Only the lines from the one containing "Click the Utah" through the last line of the listing are to be given again, exactly as they appear.

═════ RECORD EXTRACTS

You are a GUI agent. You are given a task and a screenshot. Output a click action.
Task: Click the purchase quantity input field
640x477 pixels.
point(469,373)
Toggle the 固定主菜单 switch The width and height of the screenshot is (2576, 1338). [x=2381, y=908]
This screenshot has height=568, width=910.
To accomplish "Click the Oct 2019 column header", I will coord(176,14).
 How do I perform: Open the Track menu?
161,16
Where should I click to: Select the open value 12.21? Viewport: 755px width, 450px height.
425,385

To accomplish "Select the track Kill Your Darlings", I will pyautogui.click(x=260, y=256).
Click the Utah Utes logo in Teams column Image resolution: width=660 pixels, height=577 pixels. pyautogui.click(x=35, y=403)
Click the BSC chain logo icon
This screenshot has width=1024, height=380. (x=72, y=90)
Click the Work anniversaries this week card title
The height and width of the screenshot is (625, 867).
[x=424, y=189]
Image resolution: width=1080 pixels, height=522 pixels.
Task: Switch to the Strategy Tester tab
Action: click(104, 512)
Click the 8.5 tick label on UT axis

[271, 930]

══════════

WRITTEN RESPONSE ::
Click the Utah Utes logo in Teams column Image resolution: width=660 pixels, height=577 pixels. pyautogui.click(x=35, y=403)
Click the BSC chain logo icon
This screenshot has width=1024, height=380. (x=72, y=90)
Click the Work anniversaries this week card title
The height and width of the screenshot is (625, 867).
[x=424, y=189]
Image resolution: width=1080 pixels, height=522 pixels.
Task: Switch to the Strategy Tester tab
Action: click(104, 512)
Click the 8.5 tick label on UT axis

[271, 930]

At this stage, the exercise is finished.